What is still missing at this point is Frankenmonkey. He’s the reason we go to all that trouble, after all. Some cards show a monkey paw icon. When one of those is played, one rotting piece of the undead monkey is added to the oversized monkey tableau. Once he is assembled, he starts climbing: Frankenmeeply – that’s right, there’s a monkey meeple! – moves one step up on the Climbing Height Board after each players turn, and one more step for each monkey paw that is played now. It’s obvious a monkey can climb quickly, isn’t it? Any player meeple he overtakes on the way is captured, spanked, ripped to pieces, spanked again and finally eliminated from the game. That is one angry monkey. We usually don’t look kindly on games with player elimination, but Primate Fear is usually pretty quick, and once Frankenmonkey is ALIIIIIIIIIVE!!!! players tend to be eaten quickly enough. Except for the last one of course, he’s the winner. If you can call it winning, sitting on a tower of horror movie junk, having survived the horrors of being attacked by an undead monkey, looking down on the mutilated corpses of former friends and colleagues. Lets say he’s the survivor. You also get to survive if you manage to climb up to level 25 on the Climbing Height Board. But honestly, if you manage that, you need meaner friends.
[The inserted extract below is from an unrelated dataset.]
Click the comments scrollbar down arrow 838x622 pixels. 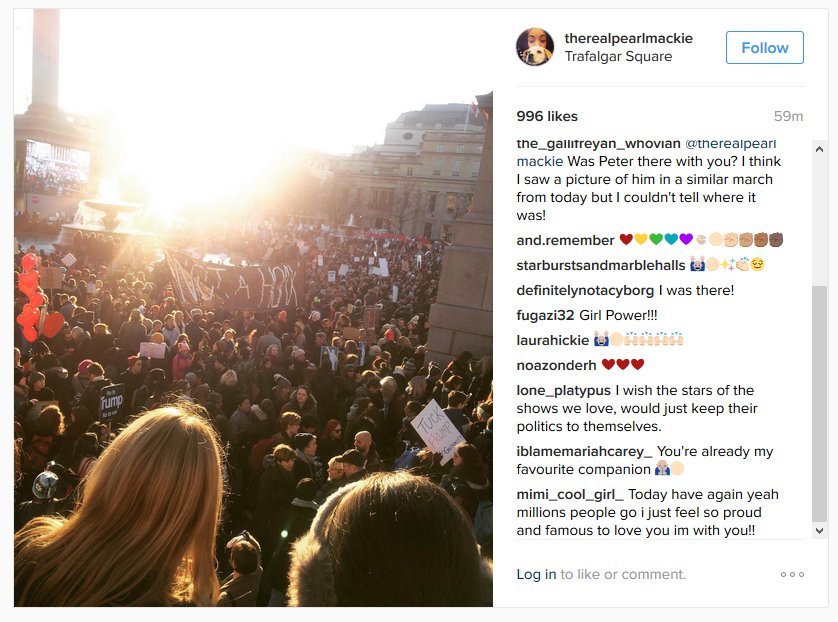pos(819,530)
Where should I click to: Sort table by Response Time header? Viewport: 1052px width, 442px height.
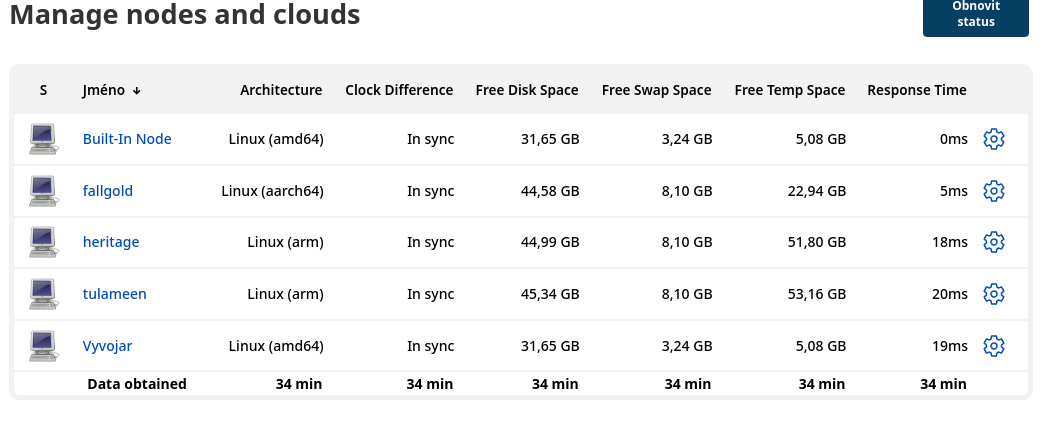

Now I warned you in advance, depth is not what Primate Fear is about. Of course not, it’s about height, if you’ll excuse the pun. Seriously though, this is a game to have fun with, enjoy the wacky cards and throw your friends to the wolves – sorry, the monkey. There’s a lot of take-that and schadenfreude, some little tactics in how you use your cards and a good dash of genre humor – a very nice little game if you’re into this sort of thing. We sure were.